What data reduction Matilda does

  1. Gets a new USAXS/SAXS/WAXS data file info from server AFTER it is finished measuring

  2. Reads the file name and order number (_XYZ at the end of name before extension).

  3. Identifies the last Blank in the same userName folder based on “_XYZ” number. The blank with the closest lower number is selected!

  4. Follows same “path” as Igor data reductions:
    1. Reduces both Blank and Sample to Q-Intensity-uncertainty data.

    2. Calculates transmission and calibration factors.
      1. For USAXS this is standard-less calculation based on first principles.

      2. For SAXS and WAXS we use Glassy Carbon SRM3600 measurement to calculate calibration constant.

    3. Subtracts the blank from the sample and applies calibration constants (creates USAXS slit smeared (“SMR”) and SAXS/WAXS “QRS” data)

    4. For USAXS Matilda rebins the collected data (8k points for Flyscans) into 500 log-q spaced bins. For SAXS we rebin data (about 800 points) into 200 log-q spaced bins. For WAXS we keep as many points as possible.

    5. For USAXS Matilda desmears the data (“DSM”) creating pinhole-equivalent data suitabel for any data analysis tool.

  5. Appends the data to the raw data Nexus file in the following order:
    1. Sample QRS data

    2. Blank QRS data

    3. Calibrated data (following NXcanSAS standard)

    4. For USAXS also appends NXcanSAS Slit smeared data version following NXcanSAS definition for slit smeared data.

Data files - what to do now?

OK, so now you have bunch of HDF5 files, what to do with them?

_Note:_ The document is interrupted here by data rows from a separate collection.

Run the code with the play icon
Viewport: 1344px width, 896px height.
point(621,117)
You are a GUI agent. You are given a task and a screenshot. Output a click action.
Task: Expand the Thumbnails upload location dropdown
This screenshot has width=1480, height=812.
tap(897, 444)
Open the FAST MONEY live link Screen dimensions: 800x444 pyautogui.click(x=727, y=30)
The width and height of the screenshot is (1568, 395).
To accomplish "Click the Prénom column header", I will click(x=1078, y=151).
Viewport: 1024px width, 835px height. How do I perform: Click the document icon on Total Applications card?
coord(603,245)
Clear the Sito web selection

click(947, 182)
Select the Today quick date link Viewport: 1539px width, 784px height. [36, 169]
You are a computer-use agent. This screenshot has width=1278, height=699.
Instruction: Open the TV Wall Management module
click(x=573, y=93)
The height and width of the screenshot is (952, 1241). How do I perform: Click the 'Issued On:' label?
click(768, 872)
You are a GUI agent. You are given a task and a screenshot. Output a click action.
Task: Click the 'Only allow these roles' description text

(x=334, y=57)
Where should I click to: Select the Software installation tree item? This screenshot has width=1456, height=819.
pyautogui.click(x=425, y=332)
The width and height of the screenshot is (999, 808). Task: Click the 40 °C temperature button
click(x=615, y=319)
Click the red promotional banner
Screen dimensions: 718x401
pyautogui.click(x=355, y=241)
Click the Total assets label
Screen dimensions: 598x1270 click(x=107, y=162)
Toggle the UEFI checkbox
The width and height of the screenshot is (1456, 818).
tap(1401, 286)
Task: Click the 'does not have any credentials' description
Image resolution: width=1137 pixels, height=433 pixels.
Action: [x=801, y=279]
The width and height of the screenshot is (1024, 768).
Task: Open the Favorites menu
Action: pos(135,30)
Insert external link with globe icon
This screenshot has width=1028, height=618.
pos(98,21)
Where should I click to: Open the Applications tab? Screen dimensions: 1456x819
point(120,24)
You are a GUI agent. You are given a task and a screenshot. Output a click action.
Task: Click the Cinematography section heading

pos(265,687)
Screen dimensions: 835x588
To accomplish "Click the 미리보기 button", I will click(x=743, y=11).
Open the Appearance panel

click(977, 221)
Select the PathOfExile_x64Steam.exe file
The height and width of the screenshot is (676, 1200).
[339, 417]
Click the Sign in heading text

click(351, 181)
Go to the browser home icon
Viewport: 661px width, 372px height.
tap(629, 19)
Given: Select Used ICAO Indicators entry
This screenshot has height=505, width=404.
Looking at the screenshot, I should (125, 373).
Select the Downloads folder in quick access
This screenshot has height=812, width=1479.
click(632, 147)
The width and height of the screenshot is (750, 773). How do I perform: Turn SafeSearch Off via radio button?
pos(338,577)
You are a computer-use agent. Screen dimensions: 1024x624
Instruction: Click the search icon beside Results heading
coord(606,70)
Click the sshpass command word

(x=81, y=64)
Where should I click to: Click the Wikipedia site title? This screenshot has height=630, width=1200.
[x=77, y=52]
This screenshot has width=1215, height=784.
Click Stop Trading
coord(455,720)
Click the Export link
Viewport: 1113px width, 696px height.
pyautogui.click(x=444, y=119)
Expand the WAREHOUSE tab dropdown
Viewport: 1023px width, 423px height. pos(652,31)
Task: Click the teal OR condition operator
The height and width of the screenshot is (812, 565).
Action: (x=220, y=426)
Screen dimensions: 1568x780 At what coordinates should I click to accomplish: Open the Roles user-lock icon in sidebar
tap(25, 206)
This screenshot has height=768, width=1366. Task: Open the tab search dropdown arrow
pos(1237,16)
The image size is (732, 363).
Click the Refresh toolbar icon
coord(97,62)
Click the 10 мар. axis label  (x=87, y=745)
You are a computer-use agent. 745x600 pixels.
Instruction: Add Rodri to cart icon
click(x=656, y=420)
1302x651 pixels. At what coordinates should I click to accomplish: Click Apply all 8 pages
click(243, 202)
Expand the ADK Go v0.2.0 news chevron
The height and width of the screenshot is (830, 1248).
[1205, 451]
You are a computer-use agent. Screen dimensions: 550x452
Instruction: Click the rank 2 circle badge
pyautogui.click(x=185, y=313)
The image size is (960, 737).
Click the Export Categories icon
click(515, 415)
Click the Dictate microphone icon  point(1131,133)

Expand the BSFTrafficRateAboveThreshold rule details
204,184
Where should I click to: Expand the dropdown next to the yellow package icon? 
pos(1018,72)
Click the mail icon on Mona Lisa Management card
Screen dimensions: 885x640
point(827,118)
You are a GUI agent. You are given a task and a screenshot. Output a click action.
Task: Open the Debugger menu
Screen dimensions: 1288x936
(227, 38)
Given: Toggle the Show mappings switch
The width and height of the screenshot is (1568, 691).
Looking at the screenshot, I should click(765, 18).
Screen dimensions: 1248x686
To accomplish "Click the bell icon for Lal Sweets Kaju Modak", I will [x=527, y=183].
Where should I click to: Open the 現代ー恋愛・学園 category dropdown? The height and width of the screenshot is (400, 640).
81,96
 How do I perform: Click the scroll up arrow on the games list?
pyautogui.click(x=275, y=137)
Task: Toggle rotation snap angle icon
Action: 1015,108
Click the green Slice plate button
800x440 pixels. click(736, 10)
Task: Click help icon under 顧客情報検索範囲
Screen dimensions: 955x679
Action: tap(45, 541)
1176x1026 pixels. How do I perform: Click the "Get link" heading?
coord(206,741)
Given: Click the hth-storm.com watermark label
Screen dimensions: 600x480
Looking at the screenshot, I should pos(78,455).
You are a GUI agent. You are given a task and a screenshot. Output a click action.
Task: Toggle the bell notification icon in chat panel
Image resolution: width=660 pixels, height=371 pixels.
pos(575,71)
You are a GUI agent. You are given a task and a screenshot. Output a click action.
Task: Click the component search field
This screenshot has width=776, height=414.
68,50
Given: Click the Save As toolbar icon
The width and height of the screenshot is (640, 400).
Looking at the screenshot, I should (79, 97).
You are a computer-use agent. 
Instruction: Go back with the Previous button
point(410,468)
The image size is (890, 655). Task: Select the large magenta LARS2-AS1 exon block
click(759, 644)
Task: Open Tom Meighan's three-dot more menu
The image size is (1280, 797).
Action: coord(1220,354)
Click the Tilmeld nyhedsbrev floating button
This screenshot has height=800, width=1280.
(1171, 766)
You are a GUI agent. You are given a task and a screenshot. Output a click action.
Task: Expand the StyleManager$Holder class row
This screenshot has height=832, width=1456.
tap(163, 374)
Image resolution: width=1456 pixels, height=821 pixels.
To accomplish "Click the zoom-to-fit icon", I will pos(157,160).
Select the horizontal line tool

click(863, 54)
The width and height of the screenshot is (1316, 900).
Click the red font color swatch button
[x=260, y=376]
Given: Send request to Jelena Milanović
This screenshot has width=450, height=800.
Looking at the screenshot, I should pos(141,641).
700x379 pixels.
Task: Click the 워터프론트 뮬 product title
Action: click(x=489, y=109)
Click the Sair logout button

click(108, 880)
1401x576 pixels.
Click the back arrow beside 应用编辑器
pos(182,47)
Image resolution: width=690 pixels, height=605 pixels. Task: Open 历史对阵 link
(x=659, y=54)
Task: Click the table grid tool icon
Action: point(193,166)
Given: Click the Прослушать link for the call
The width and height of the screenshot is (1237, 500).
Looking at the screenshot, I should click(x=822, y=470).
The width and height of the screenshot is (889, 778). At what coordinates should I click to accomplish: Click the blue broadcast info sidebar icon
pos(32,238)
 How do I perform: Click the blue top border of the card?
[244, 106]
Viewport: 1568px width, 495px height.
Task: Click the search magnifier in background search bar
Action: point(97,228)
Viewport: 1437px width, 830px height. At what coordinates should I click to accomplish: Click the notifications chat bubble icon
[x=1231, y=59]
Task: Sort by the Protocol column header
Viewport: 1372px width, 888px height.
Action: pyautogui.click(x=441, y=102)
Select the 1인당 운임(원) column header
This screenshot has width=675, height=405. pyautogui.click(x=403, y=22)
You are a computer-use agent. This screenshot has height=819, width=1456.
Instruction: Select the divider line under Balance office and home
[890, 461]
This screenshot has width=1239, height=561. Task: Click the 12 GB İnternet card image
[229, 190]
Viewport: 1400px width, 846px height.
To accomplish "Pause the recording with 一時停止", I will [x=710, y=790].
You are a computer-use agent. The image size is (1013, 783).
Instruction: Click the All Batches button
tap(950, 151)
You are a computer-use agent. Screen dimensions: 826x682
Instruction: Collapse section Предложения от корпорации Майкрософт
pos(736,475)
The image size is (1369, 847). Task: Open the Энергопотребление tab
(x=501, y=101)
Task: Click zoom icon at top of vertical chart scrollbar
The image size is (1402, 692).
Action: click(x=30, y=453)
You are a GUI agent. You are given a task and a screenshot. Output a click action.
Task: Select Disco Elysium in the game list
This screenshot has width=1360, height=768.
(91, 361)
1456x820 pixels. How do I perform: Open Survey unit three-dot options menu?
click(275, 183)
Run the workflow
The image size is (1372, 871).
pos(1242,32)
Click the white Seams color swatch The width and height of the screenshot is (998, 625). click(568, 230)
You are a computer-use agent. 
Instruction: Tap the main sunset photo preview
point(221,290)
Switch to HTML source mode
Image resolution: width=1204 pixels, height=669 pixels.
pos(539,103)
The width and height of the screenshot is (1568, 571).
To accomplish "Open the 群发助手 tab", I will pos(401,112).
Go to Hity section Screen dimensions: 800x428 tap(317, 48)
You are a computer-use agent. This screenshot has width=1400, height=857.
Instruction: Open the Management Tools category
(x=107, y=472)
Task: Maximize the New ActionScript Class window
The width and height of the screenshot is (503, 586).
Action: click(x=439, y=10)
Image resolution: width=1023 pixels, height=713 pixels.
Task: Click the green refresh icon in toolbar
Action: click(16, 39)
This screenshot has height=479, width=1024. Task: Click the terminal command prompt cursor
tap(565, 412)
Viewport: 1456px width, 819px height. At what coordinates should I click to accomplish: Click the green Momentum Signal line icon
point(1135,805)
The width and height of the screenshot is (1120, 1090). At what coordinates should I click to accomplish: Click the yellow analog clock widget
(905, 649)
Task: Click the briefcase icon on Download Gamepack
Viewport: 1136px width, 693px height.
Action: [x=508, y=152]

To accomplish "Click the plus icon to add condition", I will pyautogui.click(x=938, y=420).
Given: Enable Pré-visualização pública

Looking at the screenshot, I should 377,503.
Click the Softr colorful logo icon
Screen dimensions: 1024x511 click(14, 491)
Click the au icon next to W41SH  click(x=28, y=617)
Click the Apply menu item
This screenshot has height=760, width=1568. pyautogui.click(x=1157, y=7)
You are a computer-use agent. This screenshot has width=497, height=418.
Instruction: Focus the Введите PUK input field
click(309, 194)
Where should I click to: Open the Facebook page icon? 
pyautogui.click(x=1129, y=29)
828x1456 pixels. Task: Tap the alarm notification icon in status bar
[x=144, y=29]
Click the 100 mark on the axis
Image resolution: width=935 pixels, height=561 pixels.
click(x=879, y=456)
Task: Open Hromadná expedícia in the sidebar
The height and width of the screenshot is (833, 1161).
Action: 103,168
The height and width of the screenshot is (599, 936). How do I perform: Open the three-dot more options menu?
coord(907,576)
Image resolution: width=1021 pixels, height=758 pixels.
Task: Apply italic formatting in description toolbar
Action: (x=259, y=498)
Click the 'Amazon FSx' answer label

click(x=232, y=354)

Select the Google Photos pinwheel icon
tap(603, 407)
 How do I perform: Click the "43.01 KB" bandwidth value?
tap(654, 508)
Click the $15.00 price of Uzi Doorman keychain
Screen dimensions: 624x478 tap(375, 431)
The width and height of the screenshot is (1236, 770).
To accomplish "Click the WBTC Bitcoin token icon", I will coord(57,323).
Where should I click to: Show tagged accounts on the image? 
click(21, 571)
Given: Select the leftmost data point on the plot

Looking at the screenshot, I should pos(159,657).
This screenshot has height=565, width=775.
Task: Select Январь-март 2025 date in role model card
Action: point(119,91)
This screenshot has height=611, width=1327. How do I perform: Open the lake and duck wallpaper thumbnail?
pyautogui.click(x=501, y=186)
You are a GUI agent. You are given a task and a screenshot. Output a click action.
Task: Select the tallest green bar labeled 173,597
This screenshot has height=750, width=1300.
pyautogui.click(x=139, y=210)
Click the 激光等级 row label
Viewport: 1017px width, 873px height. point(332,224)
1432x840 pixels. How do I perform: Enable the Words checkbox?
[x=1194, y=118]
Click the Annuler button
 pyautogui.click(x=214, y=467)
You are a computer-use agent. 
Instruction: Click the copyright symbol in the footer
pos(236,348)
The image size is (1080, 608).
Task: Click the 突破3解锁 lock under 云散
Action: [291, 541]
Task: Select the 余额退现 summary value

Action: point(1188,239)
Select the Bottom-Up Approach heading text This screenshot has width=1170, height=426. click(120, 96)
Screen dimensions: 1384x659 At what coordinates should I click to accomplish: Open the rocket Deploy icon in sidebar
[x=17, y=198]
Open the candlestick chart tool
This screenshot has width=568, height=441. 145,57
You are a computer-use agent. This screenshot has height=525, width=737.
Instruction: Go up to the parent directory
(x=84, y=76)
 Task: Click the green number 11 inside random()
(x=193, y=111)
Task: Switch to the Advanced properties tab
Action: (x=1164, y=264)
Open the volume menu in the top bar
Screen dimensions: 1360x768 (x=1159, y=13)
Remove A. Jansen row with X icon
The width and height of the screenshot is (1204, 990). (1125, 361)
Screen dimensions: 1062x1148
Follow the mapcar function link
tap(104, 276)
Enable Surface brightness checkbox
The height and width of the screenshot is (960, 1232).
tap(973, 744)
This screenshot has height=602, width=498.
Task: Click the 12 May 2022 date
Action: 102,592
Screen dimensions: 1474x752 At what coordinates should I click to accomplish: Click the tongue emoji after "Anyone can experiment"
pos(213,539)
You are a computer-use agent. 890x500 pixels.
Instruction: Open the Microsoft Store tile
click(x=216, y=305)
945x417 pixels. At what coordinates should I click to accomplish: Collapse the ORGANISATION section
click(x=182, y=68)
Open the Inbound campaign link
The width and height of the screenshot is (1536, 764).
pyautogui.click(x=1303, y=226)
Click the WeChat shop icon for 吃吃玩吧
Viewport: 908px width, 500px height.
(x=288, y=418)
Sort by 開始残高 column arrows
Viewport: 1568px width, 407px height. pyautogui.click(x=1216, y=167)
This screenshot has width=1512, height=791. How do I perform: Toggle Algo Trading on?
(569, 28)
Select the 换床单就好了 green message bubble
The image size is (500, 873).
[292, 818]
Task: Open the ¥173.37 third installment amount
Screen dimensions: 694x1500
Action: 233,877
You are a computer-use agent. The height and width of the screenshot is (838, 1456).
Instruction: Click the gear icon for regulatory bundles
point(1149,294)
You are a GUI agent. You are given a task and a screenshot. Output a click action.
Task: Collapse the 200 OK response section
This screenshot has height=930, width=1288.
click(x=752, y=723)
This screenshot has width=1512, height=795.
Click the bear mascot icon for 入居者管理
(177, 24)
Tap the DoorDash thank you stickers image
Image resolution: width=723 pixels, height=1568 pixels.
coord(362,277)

These are combined raw (NXsas) and reduced/calibrated (NXcanSAS) data at once, not likely common thing for most users…

Believe or not, these are all data you really need, if you have done everything right and do not have any special requirements. Keep in mind that Matilda has default parameter selection (see above) which cannot be changed. If anything needs to be changed or modified, Igor code (Indra for USAXS nadn Nika for SAXS and WAXS) are tools which can be used to re-reduce the data. In Igor one can overwrite many selections and even change the Blank into any other measurement (including measurements which do not have “blank” in name).

Here are options how to use these HDF5 data:

  1. Import into Igor through the new USAXS GUI, HDF5 importer, or native Igor Pro HDF5 handling. See Import data

  2. Use the hdf5 files directly in applications, which can read NXcanSAS data - I have tested sasView 6 (https://www.sasview.org/) and it worked perfectly fine. Throw the HDF5 file into file window and sasView picked the right data from it. No need to do anything, just take the hdf5 file and throw it there ;-)

  3. Open the file in HDFView and look at the data, check the file structure, find metadata. Use any application able to read HDF5 files to import the data (Matlab etc).

  4. Use Python to read the data from the file for analysis in Python. Note, that NXcanSAS definition describes how to find where the data are the from attributes, if needed, there is code in Matilda (check Github page) which does this for you.